Illustration by Marjainez.

Illustration by Marjainez.

The worst part about my grandfather’s death wasn’t his death itself; he left gently, with my mom and her siblings around him. It was that my grandmother, his wife, didn’t know, and still doesn’t know, that he passed away. She doesn’t even remember him.

My grandmother has advanced Alzheimer’s disease, a neurodegenerative disease that causes memory loss. It’s an insidious illness, creeping in its early stages as simple forgetfulness or lack of attentiveness. Eventually, it leads to far bigger problems, like losing the ability to speak or understand words, and exhaustion and extreme disorientation. My grandmother struggles with simple tasks like walking. She can remember a select few things—often memories from early in her life—but names, recent events, and basic skills like feeding herself escape her.
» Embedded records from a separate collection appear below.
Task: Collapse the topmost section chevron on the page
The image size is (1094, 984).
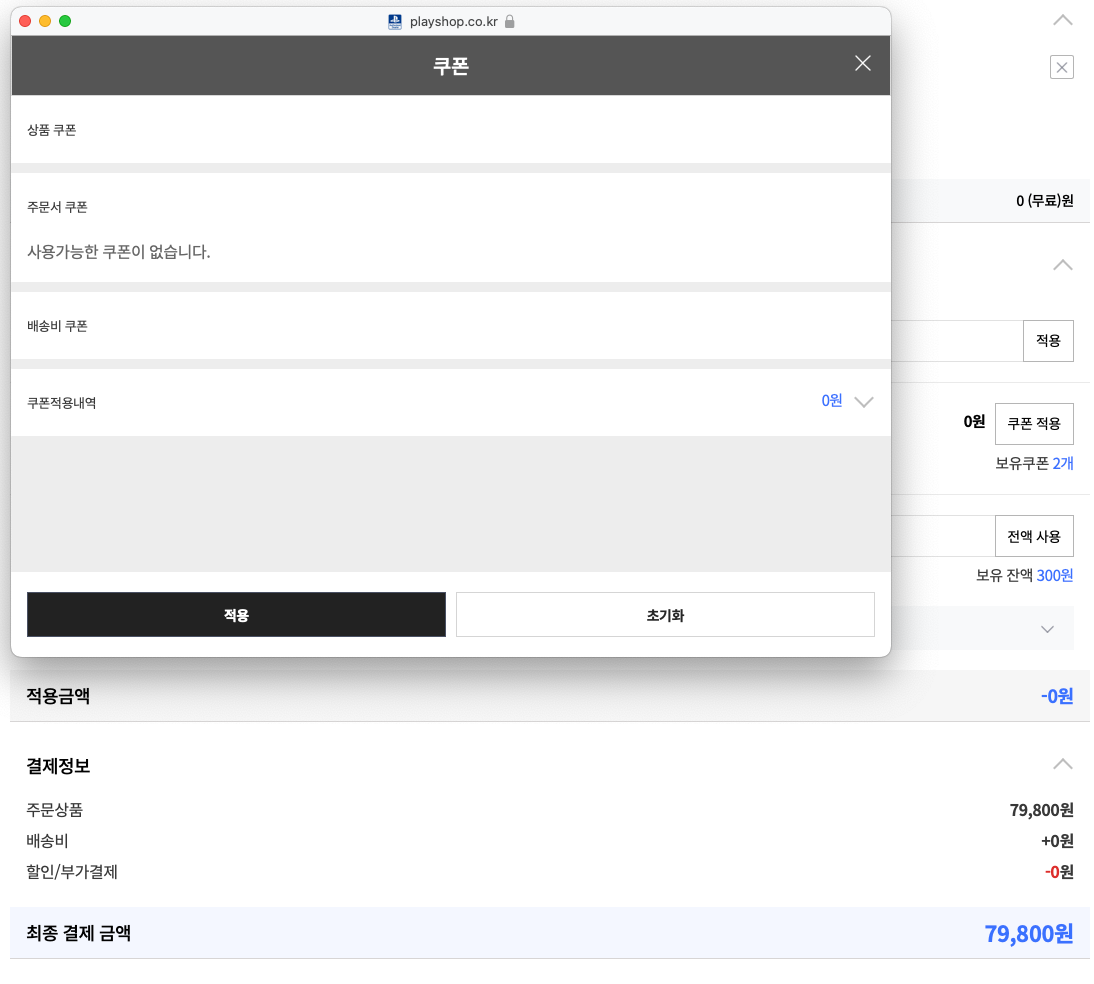Action: click(1063, 20)
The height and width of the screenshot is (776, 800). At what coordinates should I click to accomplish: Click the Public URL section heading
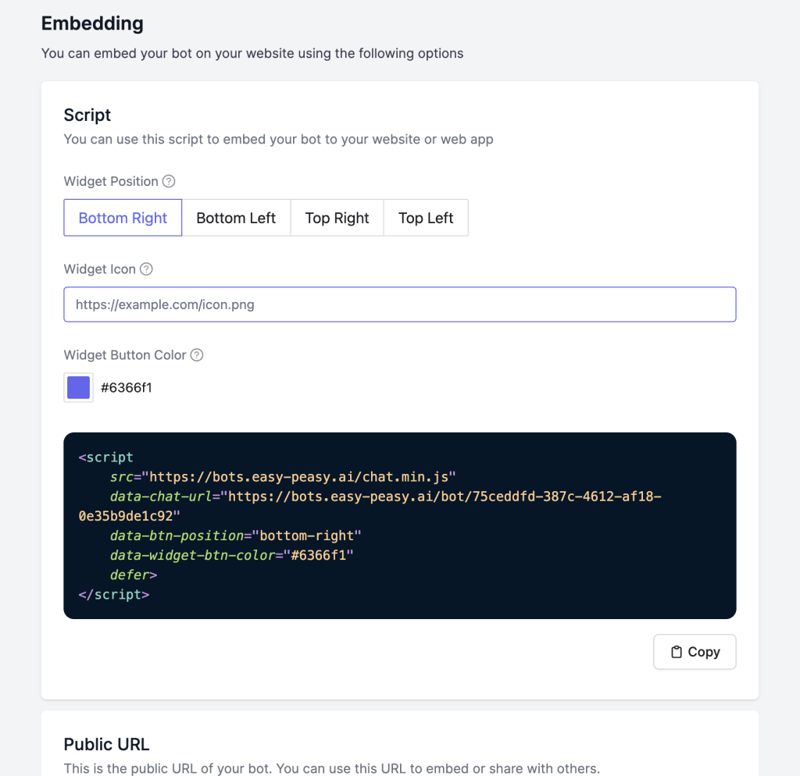tap(106, 744)
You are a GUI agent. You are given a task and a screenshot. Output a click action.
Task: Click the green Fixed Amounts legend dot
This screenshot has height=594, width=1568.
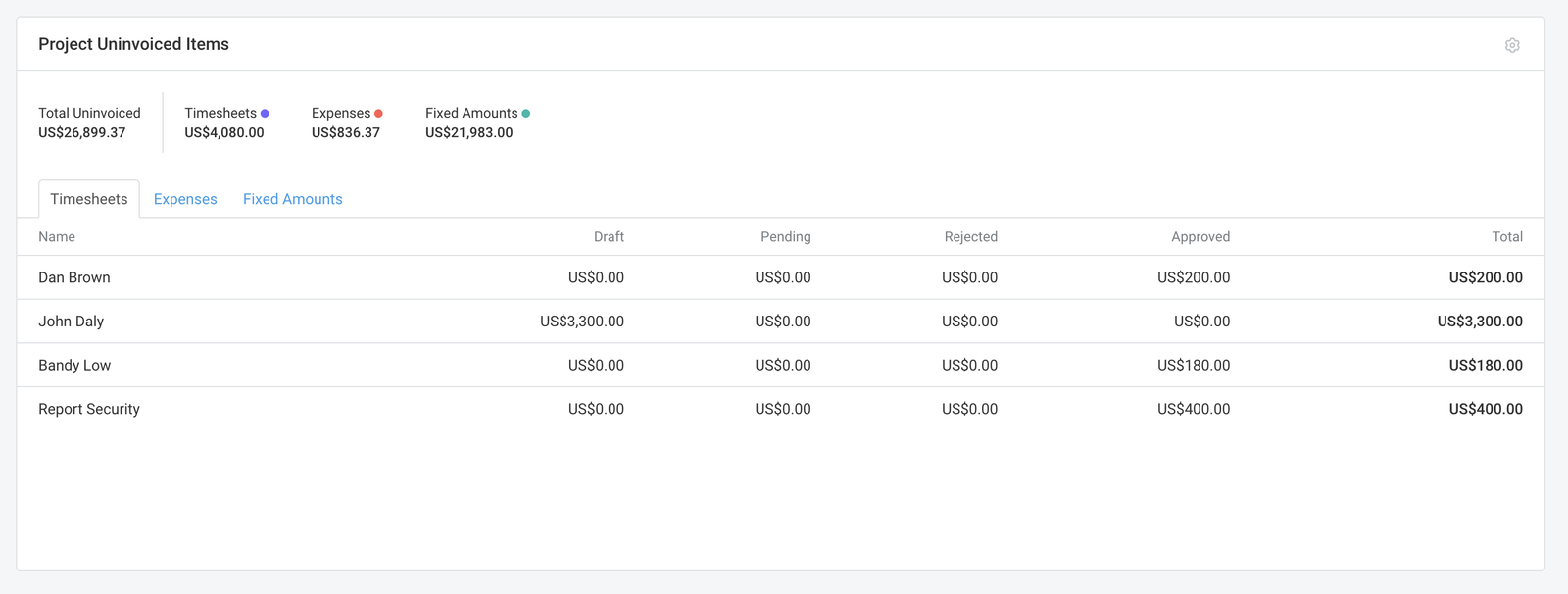pos(526,114)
She is far more than the sum of her symptoms, but her Alzheimer’s is scary—she’s still here, but it feels like she is already gone. I don’t want to let go of her, but how can I hold on?

I’ve been by my grandmother’s side since she received her diagnosis, but I still don’t completely understand her Alzheimer’s. I know the symptoms, and the medications she has to take, but I don’t know what it’s like for her. While much of her old personality is gone, I can still see traces of emotion on her face—confusion, fright, sadness—but I can’t help her with them because they’re within her mind, in places I can’t soothe. I see how scared and disoriented she is. I wonder how much of her is still here, and how much of her old self has to go through this. It has been so hard.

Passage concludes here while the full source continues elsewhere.